------ Information given

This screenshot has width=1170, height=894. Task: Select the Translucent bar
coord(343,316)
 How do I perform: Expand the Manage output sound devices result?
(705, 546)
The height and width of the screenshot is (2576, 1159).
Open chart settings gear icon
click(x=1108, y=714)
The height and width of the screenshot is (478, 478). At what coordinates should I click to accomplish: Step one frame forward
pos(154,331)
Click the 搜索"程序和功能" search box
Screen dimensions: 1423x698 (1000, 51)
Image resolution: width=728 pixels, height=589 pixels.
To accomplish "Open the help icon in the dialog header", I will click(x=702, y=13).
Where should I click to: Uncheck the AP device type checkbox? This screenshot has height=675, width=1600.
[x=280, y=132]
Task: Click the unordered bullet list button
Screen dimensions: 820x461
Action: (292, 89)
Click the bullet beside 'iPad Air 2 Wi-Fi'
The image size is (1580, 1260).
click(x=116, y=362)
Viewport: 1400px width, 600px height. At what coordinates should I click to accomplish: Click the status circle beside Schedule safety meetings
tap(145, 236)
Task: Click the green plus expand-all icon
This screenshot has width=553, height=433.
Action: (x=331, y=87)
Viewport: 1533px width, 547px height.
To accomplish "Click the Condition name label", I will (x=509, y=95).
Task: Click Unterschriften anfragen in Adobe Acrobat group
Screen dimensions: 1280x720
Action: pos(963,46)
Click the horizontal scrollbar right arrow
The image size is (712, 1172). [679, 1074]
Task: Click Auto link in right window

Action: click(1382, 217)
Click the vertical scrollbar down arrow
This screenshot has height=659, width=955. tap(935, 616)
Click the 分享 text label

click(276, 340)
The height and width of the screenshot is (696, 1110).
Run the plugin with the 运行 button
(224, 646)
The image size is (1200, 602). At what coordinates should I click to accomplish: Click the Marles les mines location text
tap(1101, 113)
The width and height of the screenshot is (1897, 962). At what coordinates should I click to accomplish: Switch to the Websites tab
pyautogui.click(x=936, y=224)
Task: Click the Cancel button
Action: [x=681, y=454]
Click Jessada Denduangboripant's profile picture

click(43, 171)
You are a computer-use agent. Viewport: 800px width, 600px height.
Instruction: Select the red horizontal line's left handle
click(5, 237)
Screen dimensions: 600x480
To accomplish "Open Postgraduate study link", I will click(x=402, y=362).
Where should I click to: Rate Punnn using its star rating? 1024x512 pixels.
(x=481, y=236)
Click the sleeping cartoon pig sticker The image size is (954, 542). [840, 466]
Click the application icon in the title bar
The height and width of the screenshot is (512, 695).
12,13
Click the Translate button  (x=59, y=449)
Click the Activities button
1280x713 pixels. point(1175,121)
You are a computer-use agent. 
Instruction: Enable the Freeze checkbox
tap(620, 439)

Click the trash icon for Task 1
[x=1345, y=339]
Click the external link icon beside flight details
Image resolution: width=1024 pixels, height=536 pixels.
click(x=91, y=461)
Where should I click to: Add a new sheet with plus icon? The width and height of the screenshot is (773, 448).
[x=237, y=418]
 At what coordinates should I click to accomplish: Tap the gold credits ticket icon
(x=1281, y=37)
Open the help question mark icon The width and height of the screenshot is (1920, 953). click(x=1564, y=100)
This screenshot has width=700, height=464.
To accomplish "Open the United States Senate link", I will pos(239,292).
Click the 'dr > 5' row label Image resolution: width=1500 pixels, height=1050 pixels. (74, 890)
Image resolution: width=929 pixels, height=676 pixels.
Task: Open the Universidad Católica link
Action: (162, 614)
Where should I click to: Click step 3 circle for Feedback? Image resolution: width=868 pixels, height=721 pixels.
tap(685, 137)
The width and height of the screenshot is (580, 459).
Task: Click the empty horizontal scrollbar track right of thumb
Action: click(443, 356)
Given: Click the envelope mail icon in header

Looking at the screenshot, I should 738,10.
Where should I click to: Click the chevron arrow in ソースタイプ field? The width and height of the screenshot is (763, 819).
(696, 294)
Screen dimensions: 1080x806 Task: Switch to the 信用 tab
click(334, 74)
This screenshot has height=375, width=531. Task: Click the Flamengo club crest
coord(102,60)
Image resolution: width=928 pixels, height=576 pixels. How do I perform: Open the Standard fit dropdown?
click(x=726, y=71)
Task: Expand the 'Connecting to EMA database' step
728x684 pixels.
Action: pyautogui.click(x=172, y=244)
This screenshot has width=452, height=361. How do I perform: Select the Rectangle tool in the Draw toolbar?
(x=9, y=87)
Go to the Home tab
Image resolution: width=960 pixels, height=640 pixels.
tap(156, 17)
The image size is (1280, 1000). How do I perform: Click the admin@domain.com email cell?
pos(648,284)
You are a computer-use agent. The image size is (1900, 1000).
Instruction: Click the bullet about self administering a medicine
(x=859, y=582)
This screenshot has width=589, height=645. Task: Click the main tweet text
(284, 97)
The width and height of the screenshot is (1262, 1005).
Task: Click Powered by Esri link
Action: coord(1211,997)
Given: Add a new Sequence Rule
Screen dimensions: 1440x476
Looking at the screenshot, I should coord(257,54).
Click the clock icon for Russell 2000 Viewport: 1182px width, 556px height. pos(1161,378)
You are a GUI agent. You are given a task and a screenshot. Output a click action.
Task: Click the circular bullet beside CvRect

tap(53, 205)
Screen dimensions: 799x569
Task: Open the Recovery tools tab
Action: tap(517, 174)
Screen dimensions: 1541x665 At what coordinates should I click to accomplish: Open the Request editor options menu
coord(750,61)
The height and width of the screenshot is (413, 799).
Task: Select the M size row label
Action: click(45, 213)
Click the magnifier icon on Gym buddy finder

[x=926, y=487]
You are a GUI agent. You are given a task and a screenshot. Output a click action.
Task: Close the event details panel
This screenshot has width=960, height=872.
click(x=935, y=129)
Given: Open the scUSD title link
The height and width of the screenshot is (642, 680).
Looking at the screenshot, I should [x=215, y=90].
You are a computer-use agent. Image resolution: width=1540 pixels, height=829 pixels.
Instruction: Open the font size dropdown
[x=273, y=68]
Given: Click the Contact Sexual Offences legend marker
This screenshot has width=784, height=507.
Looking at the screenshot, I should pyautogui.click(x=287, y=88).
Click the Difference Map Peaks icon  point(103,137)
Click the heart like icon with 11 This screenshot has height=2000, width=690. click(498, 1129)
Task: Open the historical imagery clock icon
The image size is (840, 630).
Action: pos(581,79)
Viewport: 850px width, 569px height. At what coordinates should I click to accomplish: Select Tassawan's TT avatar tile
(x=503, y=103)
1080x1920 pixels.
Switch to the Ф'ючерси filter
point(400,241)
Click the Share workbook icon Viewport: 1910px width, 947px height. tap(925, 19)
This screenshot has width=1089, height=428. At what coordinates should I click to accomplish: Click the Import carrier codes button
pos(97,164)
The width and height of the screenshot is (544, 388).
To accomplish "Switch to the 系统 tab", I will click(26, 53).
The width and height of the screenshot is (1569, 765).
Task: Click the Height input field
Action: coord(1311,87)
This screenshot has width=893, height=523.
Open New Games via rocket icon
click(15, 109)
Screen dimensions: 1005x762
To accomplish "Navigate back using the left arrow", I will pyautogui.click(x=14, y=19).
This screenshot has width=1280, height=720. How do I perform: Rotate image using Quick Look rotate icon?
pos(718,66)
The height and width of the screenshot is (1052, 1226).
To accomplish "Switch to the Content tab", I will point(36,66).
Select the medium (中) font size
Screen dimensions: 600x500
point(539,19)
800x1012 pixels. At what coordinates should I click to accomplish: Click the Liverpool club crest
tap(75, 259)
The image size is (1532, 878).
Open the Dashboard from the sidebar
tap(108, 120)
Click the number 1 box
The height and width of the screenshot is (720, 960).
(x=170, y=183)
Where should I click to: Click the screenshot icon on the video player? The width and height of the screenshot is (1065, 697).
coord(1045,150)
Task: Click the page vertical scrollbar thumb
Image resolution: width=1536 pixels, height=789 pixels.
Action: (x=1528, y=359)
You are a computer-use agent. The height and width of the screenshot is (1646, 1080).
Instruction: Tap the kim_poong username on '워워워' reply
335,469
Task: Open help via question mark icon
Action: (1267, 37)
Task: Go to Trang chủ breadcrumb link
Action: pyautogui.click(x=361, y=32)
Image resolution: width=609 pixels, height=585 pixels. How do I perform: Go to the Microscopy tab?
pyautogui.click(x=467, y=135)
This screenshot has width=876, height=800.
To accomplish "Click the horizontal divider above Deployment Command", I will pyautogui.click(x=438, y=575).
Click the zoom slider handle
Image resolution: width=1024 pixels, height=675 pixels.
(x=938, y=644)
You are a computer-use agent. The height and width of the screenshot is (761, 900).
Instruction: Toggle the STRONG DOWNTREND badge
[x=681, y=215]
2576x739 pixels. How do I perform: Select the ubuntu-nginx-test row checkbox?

------------

Wherever the word "computer" appears in the entries above, copy that whole line.

You are a computer-use agent. Viewport: 800px width, 600px height.
You are a computer-use agent. 
You are a computer-use agent. The image size is (1900, 1000).
You are a computer-use agent. Image resolution: width=1540 pixels, height=829 pixels.
You are a computer-use agent. The height and width of the screenshot is (1646, 1080).
You are a computer-use agent. The height and width of the screenshot is (761, 900).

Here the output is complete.